Just to make sure, your saying the expansion service would return all the 
artifacts (bytes, urls, ...) as part of the response since the expansion 
service wouldn't be able to connect to the SDK that is running locally either.

Yes. Well, more I'm asking how the expansion service would return any
artifacts.

What we have is

Runner <--- SDK ---> Expansion service.

Where the unidirectional arrow means "instantiates a connection with"
and the other direction (and missing arrows) may not be possible.

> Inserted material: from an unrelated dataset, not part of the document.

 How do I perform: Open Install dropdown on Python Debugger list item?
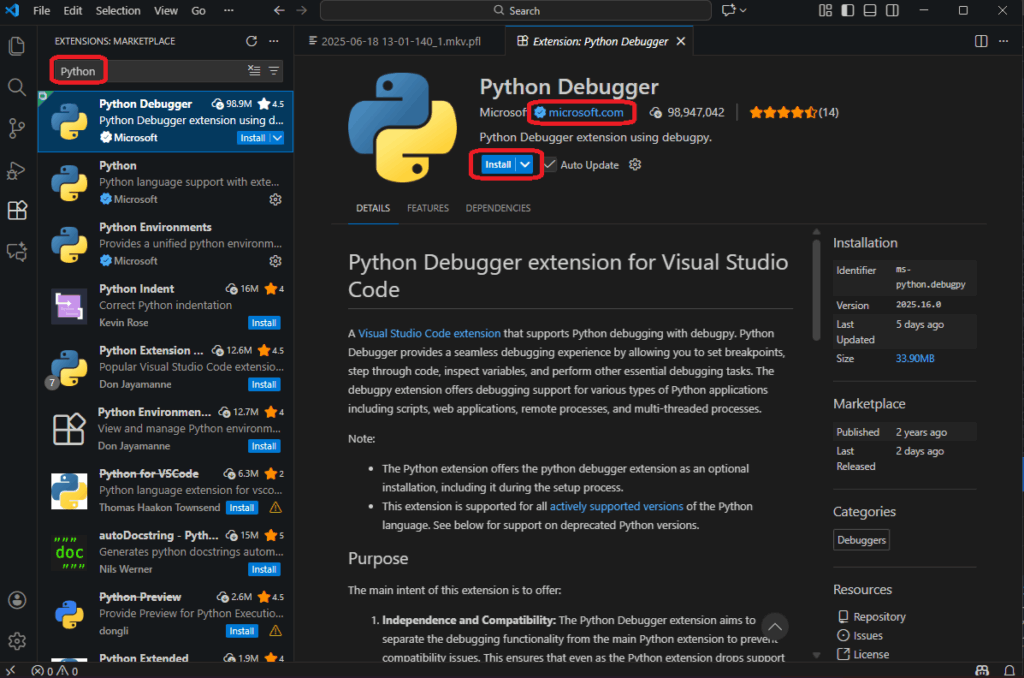click(277, 138)
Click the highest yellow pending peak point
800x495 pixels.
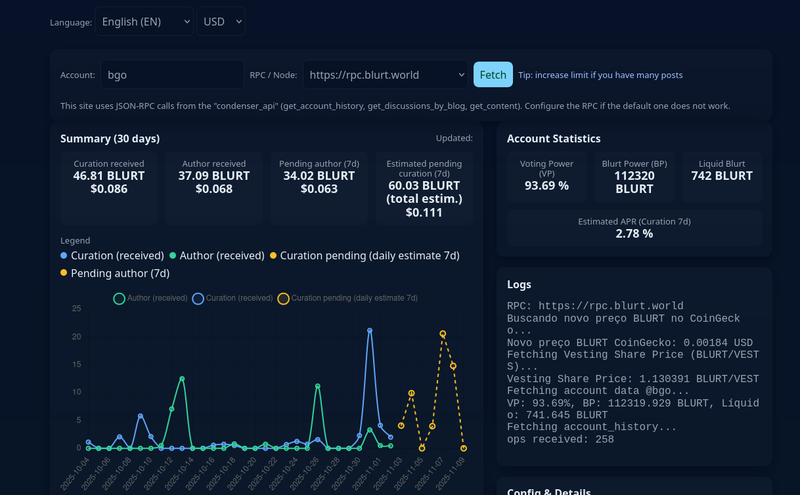[442, 334]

I believe the ExpansionService Expand request should become a unidirectional 
stream back to the caller so that artifacts could be sent back to the SDK 
(effectively mirroring the artifact staging service API). So the expansion 
response would stream back a bunch artifact data messages and also the 
expansion response containing PTransform information.

+1.

Ideally, the Expansion Service won't return any dependencies because the
environment already contains the required dependencies. We could make it
a requirement for the expansion to be performed inside an environment.
Then we would already ensure during expansion time that the runtime
dependencies are available.

Yes, it's cleanest if the expansion service provides an environment
without all the dependencies provided. Interesting idea to make this a
property of the expansion service itself.

I had thought this too but an opaque docker container that was built on top of 
a base Beam docker container would be very difficult for a runner to introspect 
and check to see if its compatible to allow for fusion across PTransforms. I 
think artifacts need to be communicated in their canonical representation.

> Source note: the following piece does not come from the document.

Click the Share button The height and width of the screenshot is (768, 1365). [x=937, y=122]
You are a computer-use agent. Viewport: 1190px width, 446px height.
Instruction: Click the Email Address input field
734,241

It's clean (from the specification point of view), but doesn't allow
for good introspection/fusion (aside from one being a base of another,
perhaps).

In this case, the runner would (as
requested by its configuration) be free to merge environments it
deemed compatible, including swapping out beam-java-X for
beam-java-embedded if it considers itself compatible with the
dependency list.

Could you explain how that would work in practice?

Say one has a pipeline with environments

A: beam-java-sdk-2.12-docker
B: beam-java-sdk-2.12-docker + dep1
C: beam-java-sdk-2.12-docker + dep2
D: beam-java-sdk-2.12-docker + dep3

A runner could (conceivably) be intelligent enough to know that dep1
and dep2 are indeed compatible, and run A, B, and C in a single
beam-java-sdk-2.12-docker + dep1 + dep2 environment (with the
corresponding fusion and lower overhead benefits). If a certain
pipeline option is set, it might further note that dep1 and dep2 are
compatible with its own workers, which are build against sdk-2.12, and
choose to run these in embedded + dep1 + dep2 environment.

We have been talking about the expansion service and cross language transforms a lot 
lately but I believe it will initially come at the cost of poor fusion of transforms 
since "merging" environments that are compatible is a difficult problem since 
it brings up many of the dependency management issues (e.g. diamond dependency issues).

I agree. I think expansion services offering "kitchen-sink"
containers, when possible, can go far here. If we could at least
recognize when one environment/set of deps is a superset of another,
that could be an easy case that would yield a lot of benefit as well.